Over 500,000 tickets went on sale in SA over the counter in the final phase. Organizers are confronted with the Herculean task of selling these in the next two months or risk seeing sparsely attended matches.
The enthusiastic response of fans who swamped ticker counters resulted in computer malfunctions forcing long and frustrating delays in getting tickets. Many had come hours before the windows opened and coupled with these technical glitches were forced to wait up to 20 hours. Despite the problems, 53,000 tickets were sold in eight hours.
However, if the organizers had done their homework right they would have had a less nerve wracking time selling tickets.
FIFA and the LOC (Local Organizing Committee) turned a blind eye to the fact that many SA fans do not go on the internet to buy their tickets and prefer paying cash. The tedious application process also turned away the few who use the internet. With internet penetration low, FIFA and the LOC should have come up with proactive local marketing solutions earlier in the ticketing process.

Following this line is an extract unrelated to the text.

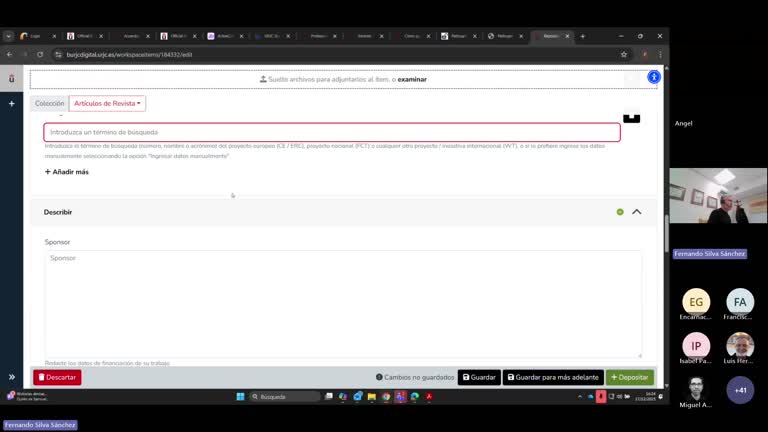
Task: Click Añadir más to add another entry
Action: click(x=67, y=172)
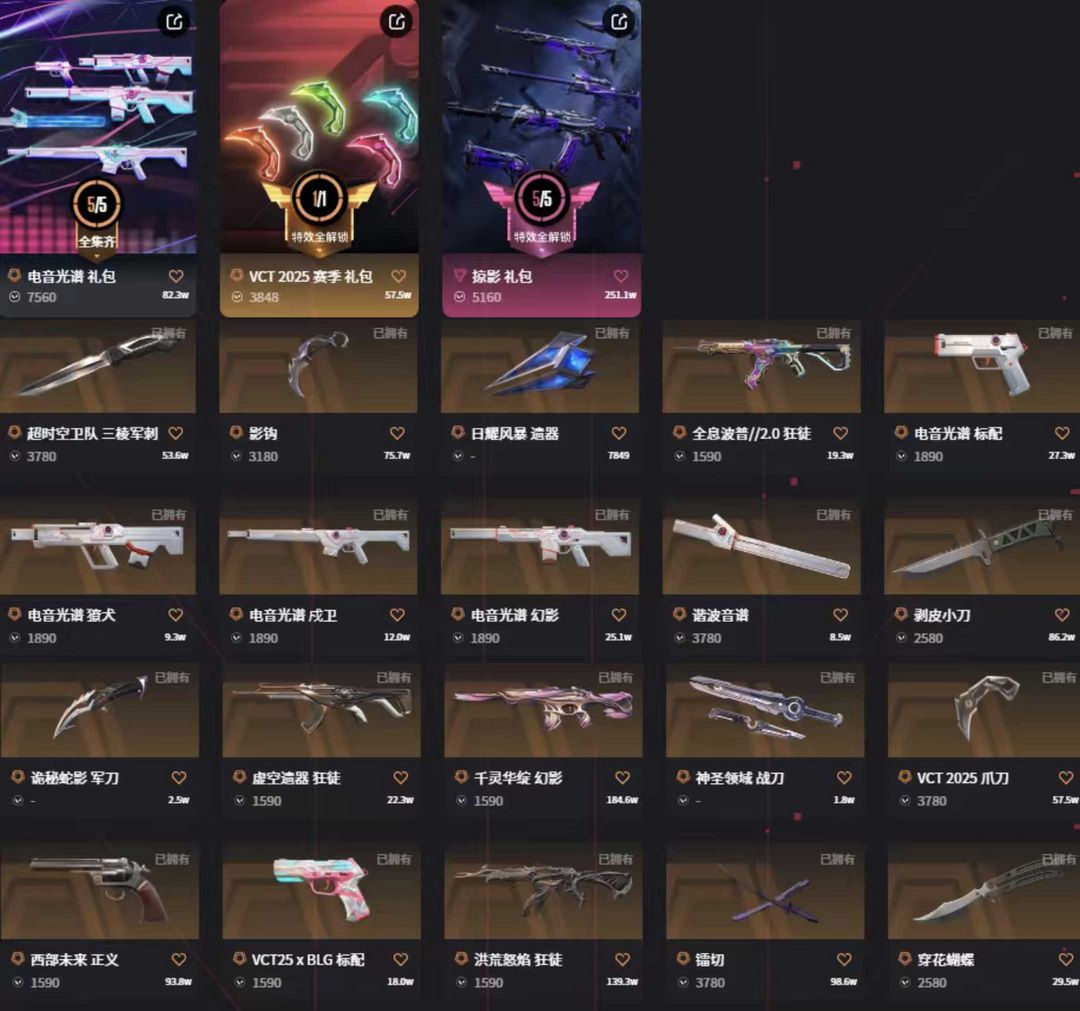Expand the 5/5 全集齐 badge arrow

pyautogui.click(x=96, y=256)
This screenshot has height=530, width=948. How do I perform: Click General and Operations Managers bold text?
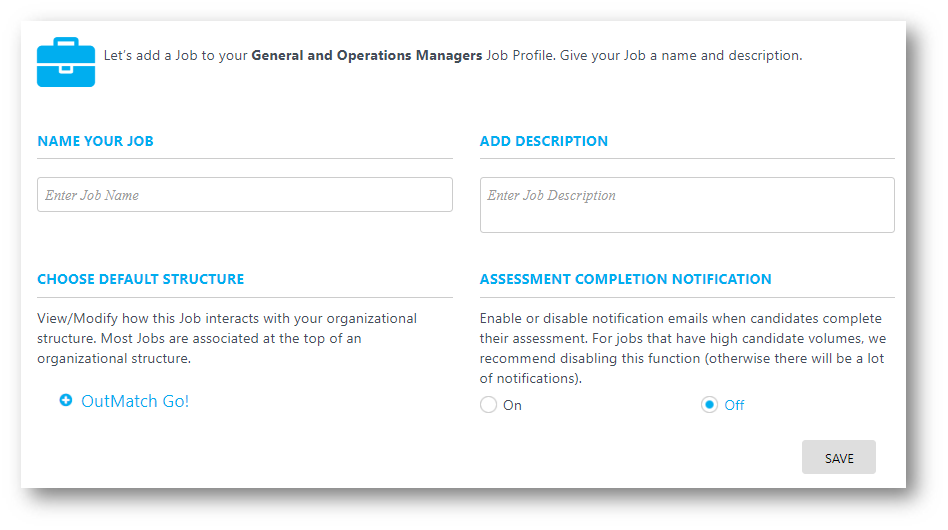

Ticket sales have been brisk in the USA, flat in Europe, and in Japan and generally in Asia, they have been disappointing. But there are indications that South Africans themselves are not coming out in droves to buy. The danger are the lower profile matches involving nations like New Zealand, Slovenia, Algeria, and Greece.
The SA government is also resorting to waiving visa fees at the point of entry in a bid to attract more World Cup fans. They are also setting up fast track channels to expedite visa processing.